José estaba bebiendo con moderación, ya que tenía que volver a casa con su familia. Pero Butch era libre de hacer lo que le diese la gana.

José jugaba con su vaso, haciéndolo girar en círculos sobre la barra.

—No debes culparte, detective. Butch rio y tragó el segundo escocés.

—Ya. Es enorme la lista de personas que estaban en el coche con el sospechoso. —Alzó un dedo para llamar la atención de Abby—. Vuelve a llenarlo.

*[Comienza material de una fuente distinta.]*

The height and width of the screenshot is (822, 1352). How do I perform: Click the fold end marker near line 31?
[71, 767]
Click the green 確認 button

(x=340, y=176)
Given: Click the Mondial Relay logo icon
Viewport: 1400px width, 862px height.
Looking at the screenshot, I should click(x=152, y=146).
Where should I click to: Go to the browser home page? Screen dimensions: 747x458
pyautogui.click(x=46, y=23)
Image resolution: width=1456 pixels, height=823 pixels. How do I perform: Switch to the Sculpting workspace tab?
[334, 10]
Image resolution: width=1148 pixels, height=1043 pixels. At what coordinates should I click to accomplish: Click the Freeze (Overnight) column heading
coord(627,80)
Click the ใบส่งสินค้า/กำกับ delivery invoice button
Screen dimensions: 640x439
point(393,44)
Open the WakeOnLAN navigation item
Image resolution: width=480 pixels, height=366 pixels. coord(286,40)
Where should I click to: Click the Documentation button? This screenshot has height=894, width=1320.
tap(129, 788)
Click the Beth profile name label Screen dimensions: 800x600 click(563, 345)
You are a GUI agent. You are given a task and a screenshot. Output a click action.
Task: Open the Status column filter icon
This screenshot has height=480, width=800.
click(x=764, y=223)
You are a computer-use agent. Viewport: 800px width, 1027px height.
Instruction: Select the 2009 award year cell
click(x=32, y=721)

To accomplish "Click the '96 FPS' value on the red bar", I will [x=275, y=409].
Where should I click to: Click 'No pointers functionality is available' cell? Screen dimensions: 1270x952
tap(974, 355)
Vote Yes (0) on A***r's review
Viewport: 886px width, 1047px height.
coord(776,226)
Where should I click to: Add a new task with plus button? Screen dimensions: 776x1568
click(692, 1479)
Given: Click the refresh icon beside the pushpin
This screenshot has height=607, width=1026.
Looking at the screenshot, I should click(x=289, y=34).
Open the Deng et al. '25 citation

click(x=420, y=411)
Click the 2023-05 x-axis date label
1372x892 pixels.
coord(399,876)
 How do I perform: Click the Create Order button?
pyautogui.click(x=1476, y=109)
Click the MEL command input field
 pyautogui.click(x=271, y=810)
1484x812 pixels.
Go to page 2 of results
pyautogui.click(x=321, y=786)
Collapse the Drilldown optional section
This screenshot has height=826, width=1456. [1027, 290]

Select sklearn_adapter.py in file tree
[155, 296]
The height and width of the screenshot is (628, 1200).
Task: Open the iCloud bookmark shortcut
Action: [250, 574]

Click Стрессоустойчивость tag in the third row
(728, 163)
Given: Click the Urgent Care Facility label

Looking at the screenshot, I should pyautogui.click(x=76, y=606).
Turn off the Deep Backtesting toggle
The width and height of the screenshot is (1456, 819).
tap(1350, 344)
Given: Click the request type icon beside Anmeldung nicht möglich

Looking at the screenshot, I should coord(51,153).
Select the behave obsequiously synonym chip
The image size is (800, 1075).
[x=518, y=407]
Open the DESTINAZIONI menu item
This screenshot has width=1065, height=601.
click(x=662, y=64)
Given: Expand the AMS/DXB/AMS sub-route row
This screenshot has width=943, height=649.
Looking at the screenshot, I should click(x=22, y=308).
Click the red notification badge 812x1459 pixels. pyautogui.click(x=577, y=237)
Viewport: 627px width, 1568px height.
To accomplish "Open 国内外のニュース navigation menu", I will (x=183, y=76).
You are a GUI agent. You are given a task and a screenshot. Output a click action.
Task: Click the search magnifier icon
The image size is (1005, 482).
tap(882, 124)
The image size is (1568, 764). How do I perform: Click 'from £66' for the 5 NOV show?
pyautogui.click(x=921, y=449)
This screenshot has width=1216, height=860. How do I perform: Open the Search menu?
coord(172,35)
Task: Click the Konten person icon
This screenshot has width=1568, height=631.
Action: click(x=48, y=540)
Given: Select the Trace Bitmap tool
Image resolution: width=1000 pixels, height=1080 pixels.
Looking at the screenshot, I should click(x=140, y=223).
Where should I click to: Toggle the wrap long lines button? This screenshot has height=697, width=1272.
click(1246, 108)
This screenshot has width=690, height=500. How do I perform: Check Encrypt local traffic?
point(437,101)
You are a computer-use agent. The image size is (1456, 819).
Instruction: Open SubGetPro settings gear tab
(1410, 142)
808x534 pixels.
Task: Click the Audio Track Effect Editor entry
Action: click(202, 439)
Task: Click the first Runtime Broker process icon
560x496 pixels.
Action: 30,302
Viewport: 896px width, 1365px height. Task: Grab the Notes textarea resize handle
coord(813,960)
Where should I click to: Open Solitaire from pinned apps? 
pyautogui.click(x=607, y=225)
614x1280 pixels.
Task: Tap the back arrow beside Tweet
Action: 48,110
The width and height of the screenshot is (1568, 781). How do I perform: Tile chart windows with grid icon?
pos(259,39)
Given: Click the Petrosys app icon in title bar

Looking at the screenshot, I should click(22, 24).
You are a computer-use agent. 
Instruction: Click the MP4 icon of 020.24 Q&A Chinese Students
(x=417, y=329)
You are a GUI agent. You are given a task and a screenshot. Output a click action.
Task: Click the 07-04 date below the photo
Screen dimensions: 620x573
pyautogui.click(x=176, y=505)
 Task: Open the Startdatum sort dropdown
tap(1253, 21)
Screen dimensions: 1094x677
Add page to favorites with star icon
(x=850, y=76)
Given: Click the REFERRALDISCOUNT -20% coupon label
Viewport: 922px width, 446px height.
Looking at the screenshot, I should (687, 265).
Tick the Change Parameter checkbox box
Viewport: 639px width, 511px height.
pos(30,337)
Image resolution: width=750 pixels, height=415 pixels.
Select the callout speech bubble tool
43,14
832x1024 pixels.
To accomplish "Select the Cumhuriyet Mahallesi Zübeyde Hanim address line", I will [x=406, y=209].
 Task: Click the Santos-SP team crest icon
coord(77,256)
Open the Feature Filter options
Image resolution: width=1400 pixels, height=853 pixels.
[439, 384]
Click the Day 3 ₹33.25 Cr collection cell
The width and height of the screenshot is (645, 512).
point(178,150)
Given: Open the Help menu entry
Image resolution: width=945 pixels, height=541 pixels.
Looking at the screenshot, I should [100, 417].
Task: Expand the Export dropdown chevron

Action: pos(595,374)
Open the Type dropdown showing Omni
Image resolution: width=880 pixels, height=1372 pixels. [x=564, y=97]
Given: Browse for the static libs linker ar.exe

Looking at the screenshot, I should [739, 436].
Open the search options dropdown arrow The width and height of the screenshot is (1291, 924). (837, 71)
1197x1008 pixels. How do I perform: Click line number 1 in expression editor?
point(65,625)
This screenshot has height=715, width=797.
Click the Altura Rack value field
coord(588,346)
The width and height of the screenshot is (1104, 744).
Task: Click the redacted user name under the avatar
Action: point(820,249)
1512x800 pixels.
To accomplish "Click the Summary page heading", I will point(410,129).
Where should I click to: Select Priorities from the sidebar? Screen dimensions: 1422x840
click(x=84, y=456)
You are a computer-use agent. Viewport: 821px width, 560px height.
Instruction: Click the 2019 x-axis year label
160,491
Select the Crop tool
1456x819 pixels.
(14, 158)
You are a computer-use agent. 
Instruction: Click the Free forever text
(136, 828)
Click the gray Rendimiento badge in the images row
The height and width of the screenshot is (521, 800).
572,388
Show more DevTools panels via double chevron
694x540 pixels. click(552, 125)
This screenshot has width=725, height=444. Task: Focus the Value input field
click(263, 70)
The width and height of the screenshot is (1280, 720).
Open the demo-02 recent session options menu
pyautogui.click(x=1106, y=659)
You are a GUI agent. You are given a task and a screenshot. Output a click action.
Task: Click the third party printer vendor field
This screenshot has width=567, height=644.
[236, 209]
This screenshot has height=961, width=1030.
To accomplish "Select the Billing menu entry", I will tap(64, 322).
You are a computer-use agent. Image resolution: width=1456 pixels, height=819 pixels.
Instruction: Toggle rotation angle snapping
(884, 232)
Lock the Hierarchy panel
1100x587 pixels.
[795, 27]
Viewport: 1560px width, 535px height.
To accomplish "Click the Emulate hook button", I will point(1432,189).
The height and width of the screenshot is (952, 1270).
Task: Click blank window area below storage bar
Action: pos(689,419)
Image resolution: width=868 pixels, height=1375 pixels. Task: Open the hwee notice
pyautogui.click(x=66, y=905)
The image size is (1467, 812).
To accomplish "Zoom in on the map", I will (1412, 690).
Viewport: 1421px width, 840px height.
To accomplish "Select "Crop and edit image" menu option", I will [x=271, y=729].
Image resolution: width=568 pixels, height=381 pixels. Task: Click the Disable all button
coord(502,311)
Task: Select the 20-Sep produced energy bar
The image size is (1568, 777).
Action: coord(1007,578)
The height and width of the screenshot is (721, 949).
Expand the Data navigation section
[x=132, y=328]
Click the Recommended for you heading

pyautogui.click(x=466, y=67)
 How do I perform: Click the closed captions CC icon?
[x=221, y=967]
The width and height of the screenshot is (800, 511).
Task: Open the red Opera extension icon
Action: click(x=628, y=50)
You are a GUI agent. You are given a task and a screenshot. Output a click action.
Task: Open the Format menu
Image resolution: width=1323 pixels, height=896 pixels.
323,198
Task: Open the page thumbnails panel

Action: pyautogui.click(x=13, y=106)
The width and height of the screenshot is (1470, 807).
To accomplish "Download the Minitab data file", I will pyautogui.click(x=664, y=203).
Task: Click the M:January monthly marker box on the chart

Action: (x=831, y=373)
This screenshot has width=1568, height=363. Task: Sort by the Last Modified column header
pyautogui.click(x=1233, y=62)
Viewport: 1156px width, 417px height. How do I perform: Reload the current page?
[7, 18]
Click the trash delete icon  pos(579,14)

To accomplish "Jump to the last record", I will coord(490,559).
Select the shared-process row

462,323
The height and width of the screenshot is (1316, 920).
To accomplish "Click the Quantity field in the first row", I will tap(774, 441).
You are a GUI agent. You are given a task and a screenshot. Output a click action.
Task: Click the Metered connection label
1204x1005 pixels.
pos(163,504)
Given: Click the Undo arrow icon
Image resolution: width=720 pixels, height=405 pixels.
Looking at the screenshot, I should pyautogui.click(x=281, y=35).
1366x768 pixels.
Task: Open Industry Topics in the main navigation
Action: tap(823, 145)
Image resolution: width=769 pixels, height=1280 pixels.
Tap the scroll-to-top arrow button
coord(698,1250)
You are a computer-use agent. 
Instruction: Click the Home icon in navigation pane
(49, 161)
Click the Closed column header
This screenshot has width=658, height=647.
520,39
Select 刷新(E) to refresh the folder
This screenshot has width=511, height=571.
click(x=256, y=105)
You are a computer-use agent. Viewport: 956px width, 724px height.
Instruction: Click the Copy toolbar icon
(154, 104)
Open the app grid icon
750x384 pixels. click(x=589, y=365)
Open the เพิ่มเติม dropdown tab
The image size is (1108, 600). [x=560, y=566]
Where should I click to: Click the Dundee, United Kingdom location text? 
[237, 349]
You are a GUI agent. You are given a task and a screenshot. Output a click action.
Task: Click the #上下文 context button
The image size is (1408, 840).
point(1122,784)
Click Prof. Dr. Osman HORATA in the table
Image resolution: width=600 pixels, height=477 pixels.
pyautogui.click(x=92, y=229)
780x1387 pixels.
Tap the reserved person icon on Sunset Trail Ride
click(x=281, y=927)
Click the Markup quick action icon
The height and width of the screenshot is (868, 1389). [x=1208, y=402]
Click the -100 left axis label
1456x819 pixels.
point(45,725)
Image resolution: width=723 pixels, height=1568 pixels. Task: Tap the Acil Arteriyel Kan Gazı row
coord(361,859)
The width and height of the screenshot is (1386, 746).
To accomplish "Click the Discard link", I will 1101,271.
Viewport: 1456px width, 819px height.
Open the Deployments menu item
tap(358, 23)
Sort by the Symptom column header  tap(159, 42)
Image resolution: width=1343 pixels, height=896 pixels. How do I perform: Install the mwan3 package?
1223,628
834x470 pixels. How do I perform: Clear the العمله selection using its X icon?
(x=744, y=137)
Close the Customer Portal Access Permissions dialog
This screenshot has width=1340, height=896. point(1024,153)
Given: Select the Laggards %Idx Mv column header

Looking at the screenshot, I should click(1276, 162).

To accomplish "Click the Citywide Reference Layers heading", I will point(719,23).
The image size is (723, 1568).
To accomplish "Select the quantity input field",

—Al momento. —Se contoneó, acercándose de inmediato con el whisky, sonriéndole mientras llenaba su vaso.

José se revolvió en su taburete, como si no aprobara la velocidad a la que Butch apuraba sus copas y el esfuerzo por no decir nada le hiciera retorcerse.

Cuando Abby se marchó para atender a otro cliente, Butch se giró para mirar a José.

—Esta noche voy a ponerme bastante desagradable. No deberías quedarte por aquí.

Su compañero se metió unos cacahuetes a la boca.

—No voy a dejarte aquí.

—Ya tomaré un taxi para volver a casa.

—No. Me quedaré hasta que pierdas el sentido. Luego te arrastraré de vuelta a tu apartamento. Te veré vomitar durante una hora y te meteré en la cama. Antes de irme dejaré la cafetera lista y una aspirina junto al azucarero.

—No tengo azucarero.

—Entonces junto a la bolsa. Butch sonrió.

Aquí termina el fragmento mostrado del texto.